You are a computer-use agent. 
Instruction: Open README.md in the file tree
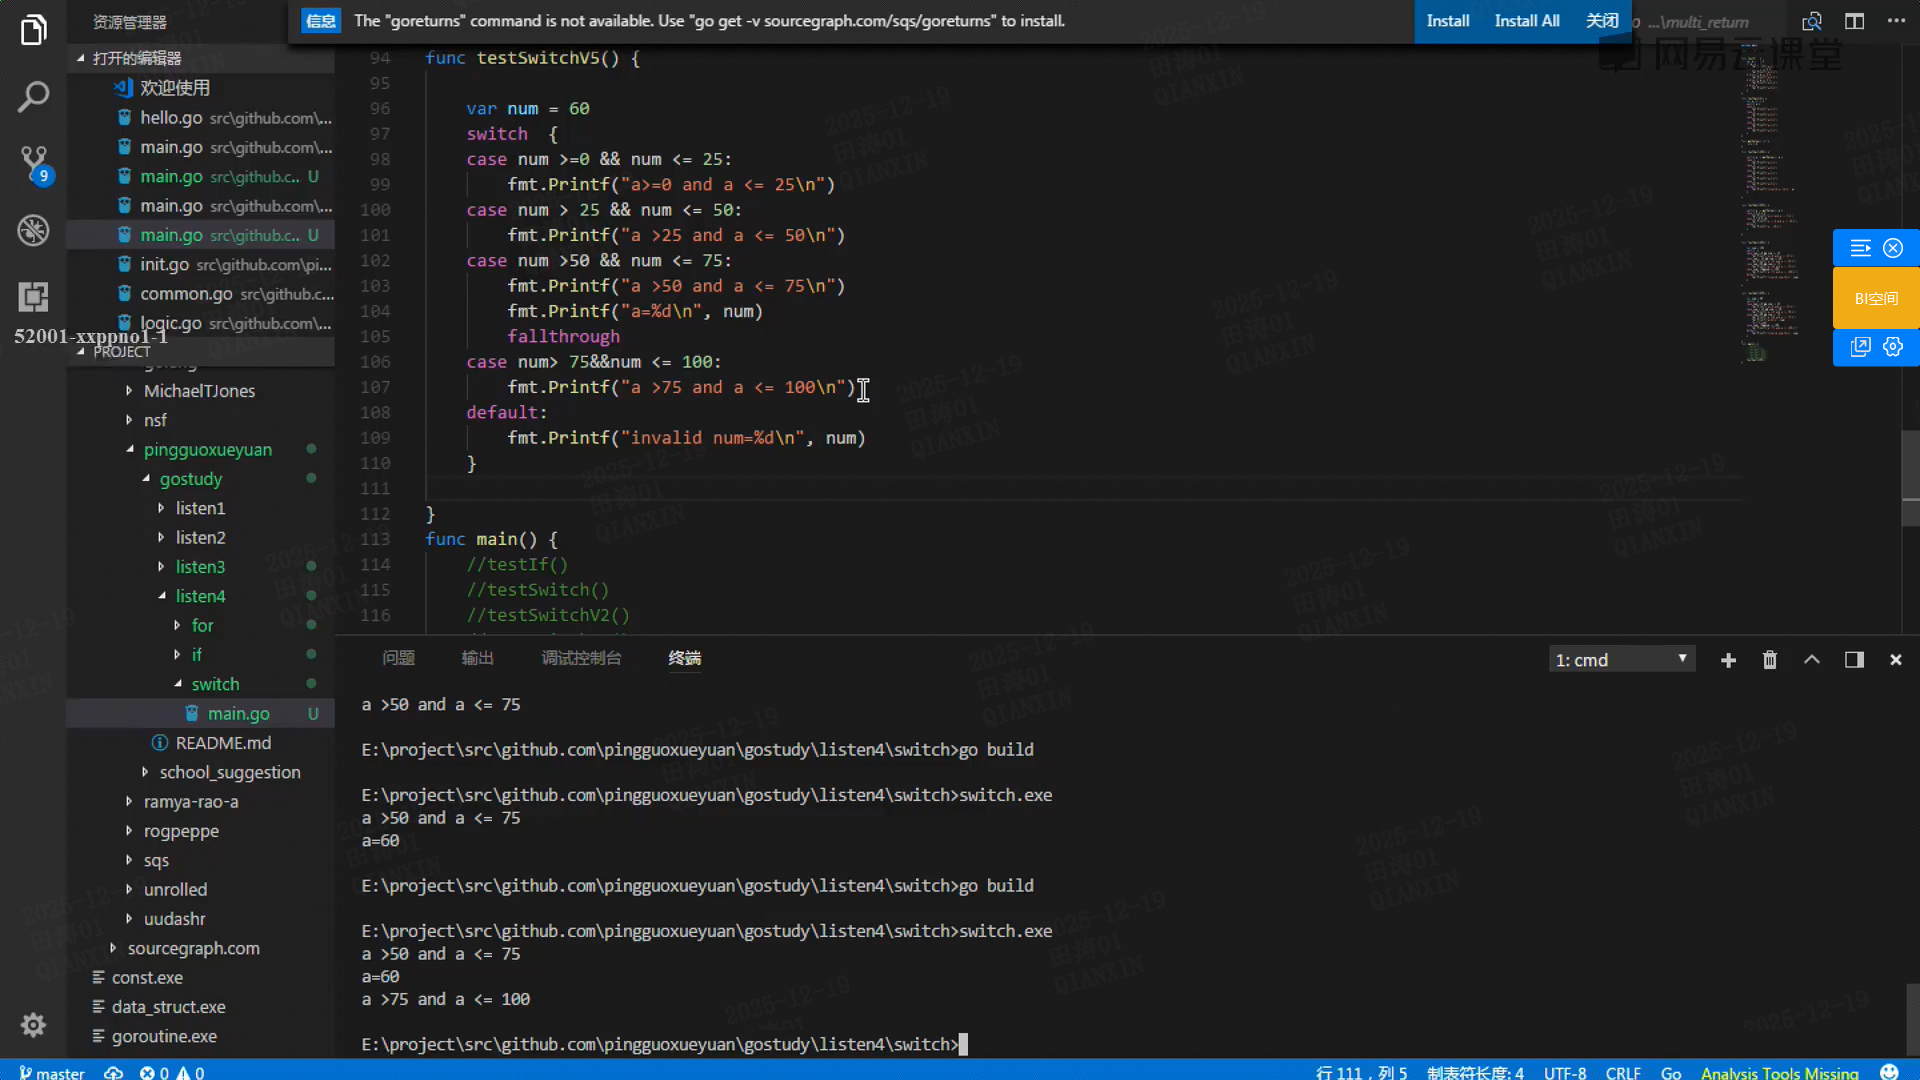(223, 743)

+ + + + +

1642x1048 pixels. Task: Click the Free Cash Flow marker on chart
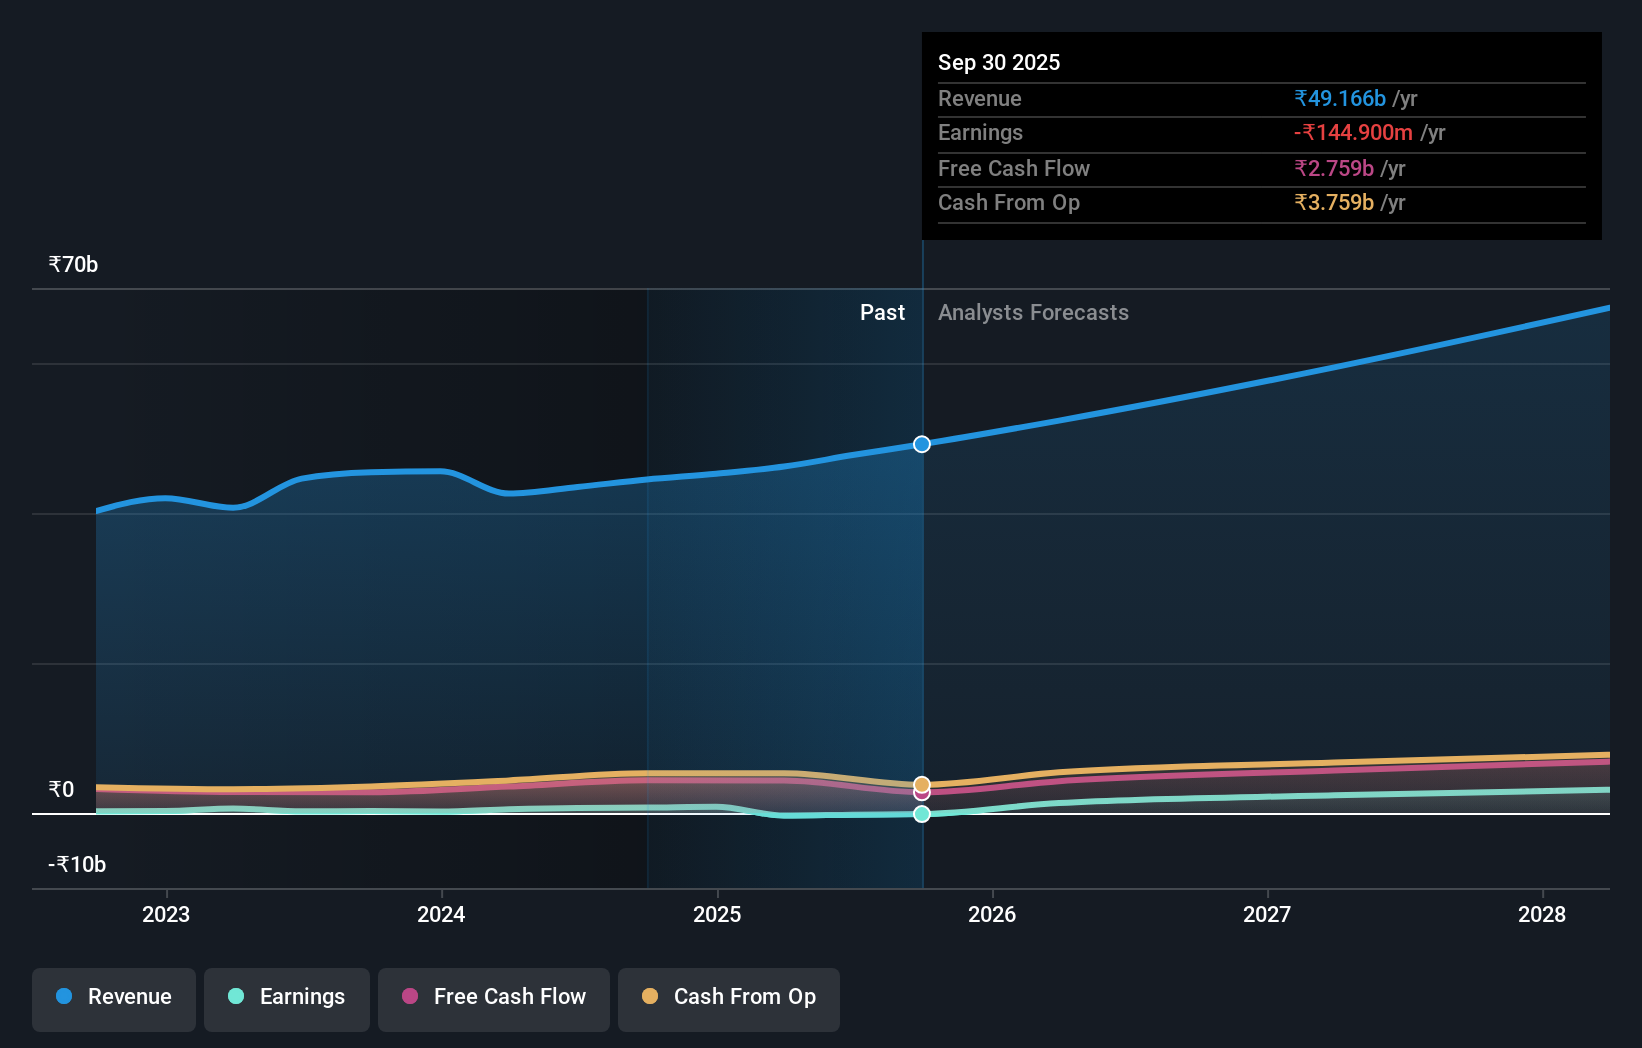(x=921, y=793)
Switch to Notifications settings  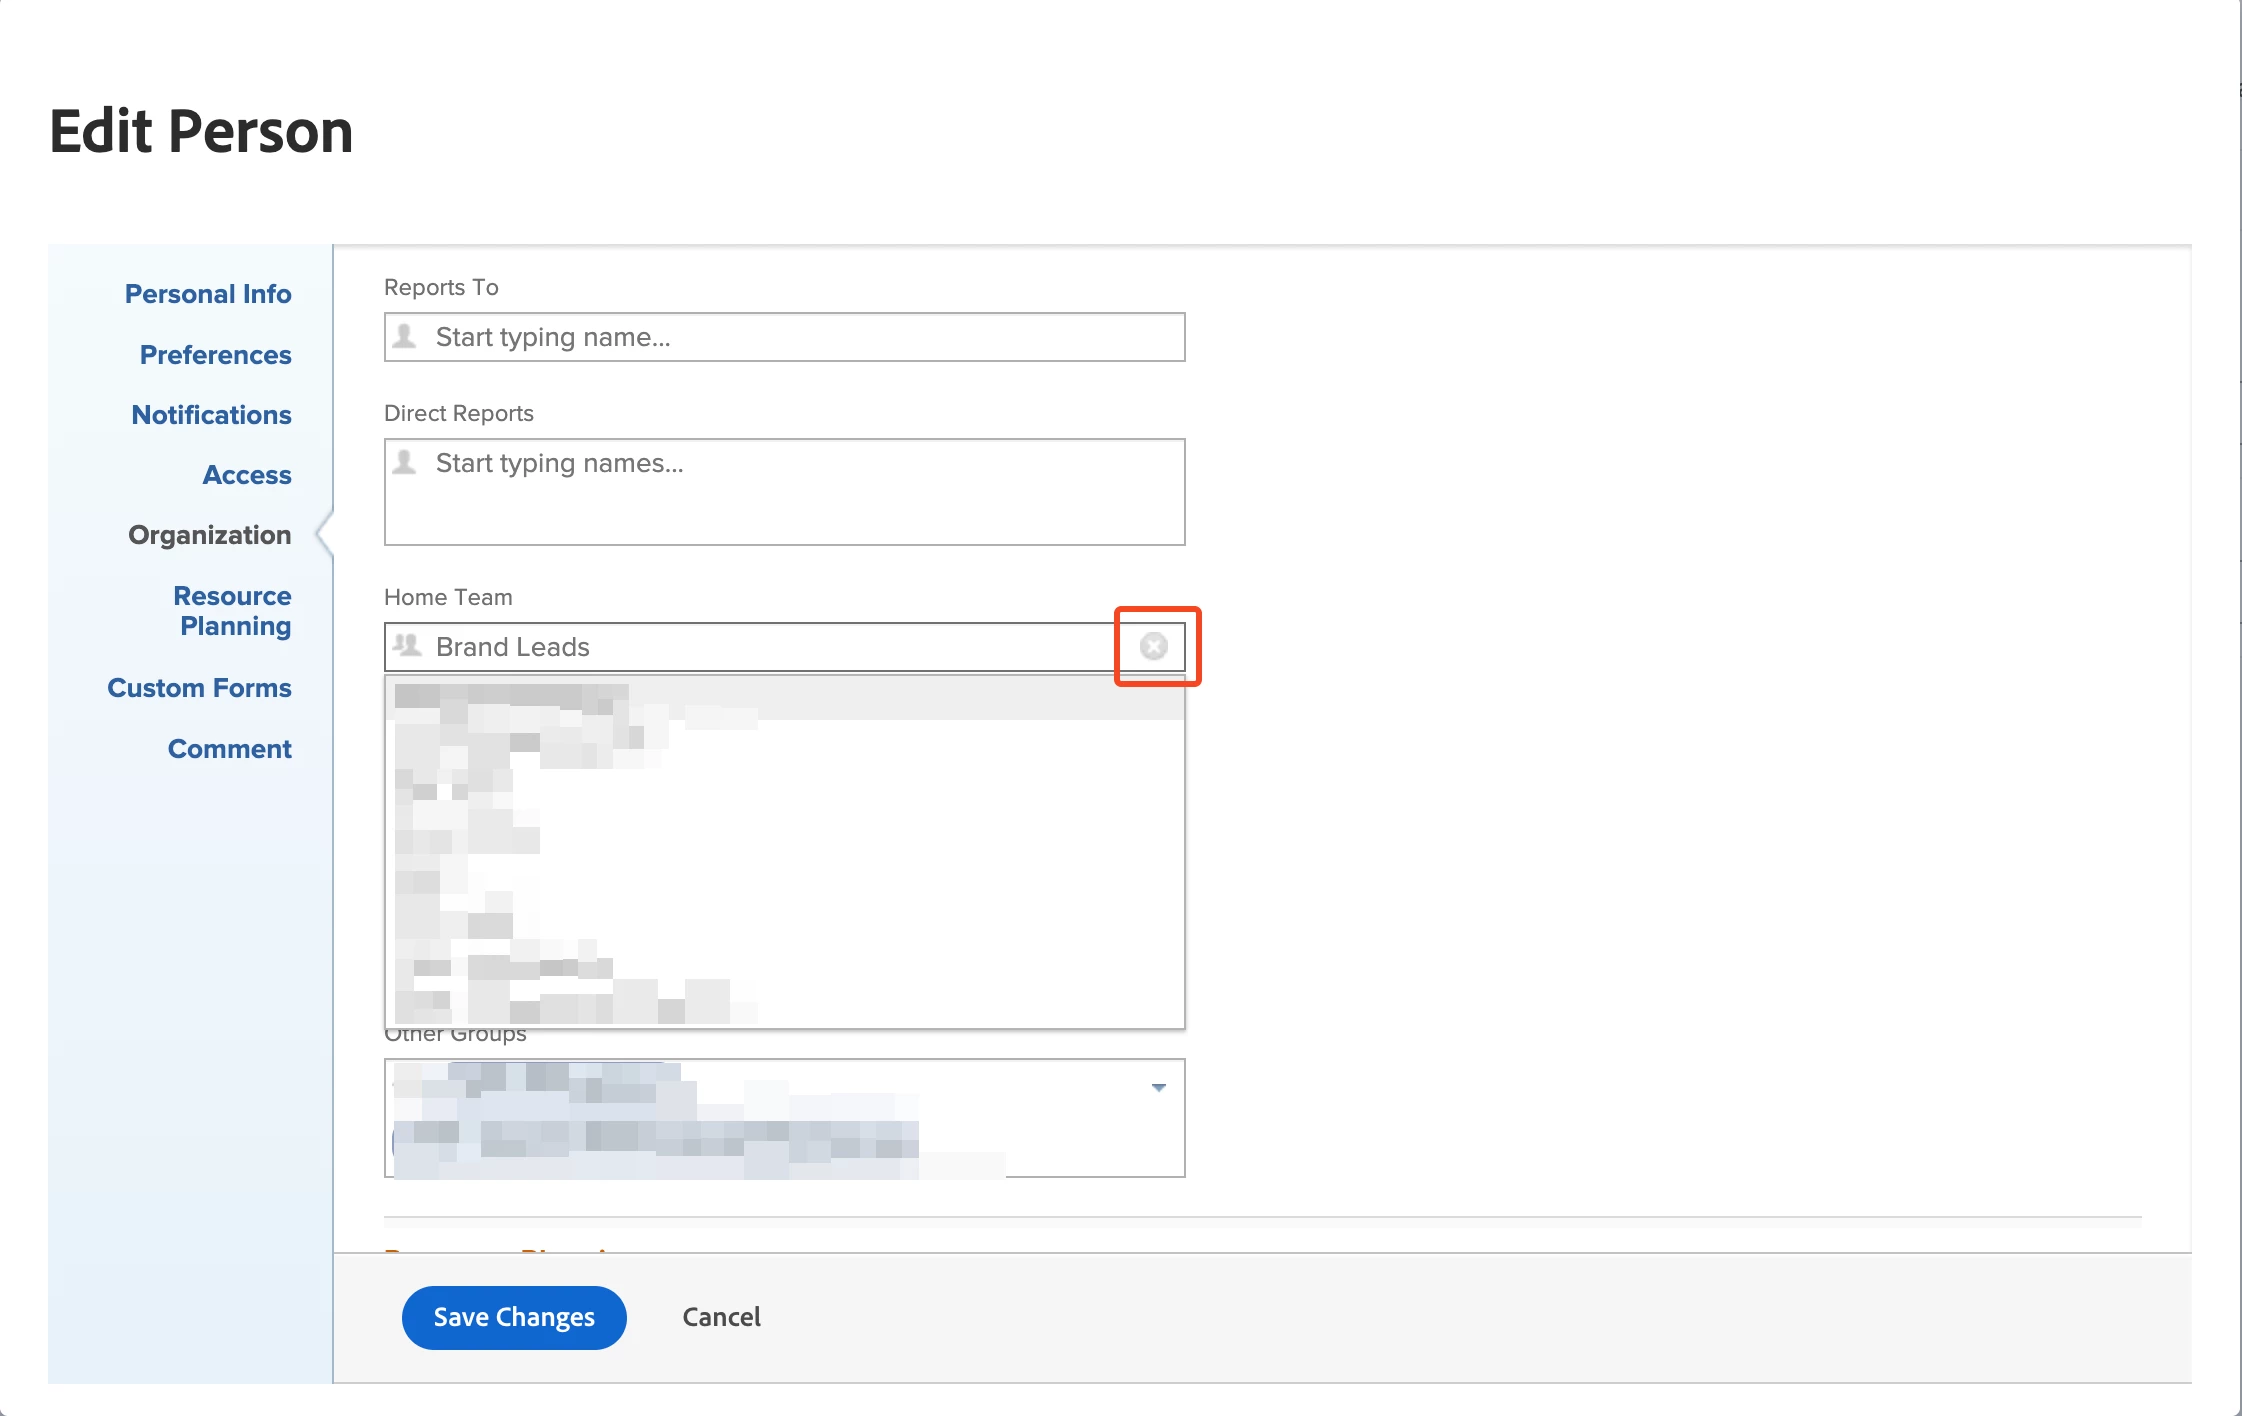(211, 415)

+ + + + +

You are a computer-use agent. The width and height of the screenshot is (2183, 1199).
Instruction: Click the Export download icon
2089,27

+ + + + +

Would you copy every line of the entries in which "agent" appears?

You are a computer-use agent. 
You are a computer-use agent. The width and height of the screenshot is (2183, 1199).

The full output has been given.